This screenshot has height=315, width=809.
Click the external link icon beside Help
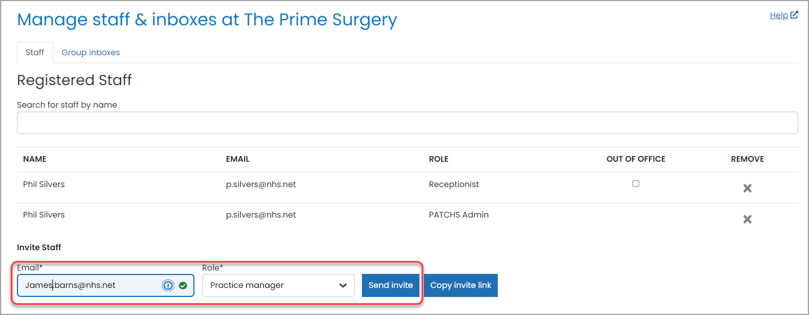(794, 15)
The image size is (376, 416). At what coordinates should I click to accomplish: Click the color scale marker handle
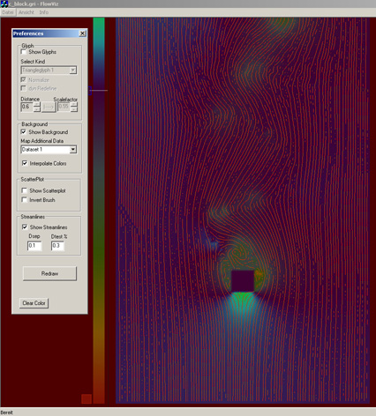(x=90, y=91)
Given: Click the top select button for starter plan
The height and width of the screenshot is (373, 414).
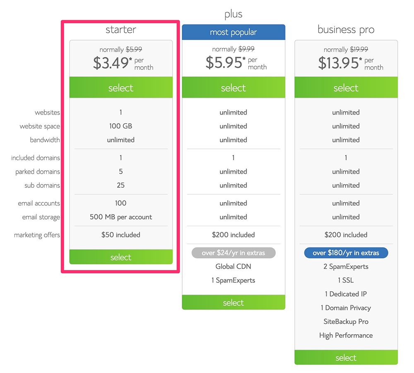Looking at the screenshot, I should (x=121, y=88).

+---+

- The task -
Copy out all of the data above word for word, leaving the pictures out.

- Result below -
This screenshot has height=315, width=809.
Click the external link icon beside Help
(794, 15)
The image size is (376, 416). At what coordinates should I click to accomplish: Click the color scale marker handle
(x=90, y=91)
Given: Click the top select button for starter plan
The height and width of the screenshot is (373, 414).
Looking at the screenshot, I should (x=121, y=88).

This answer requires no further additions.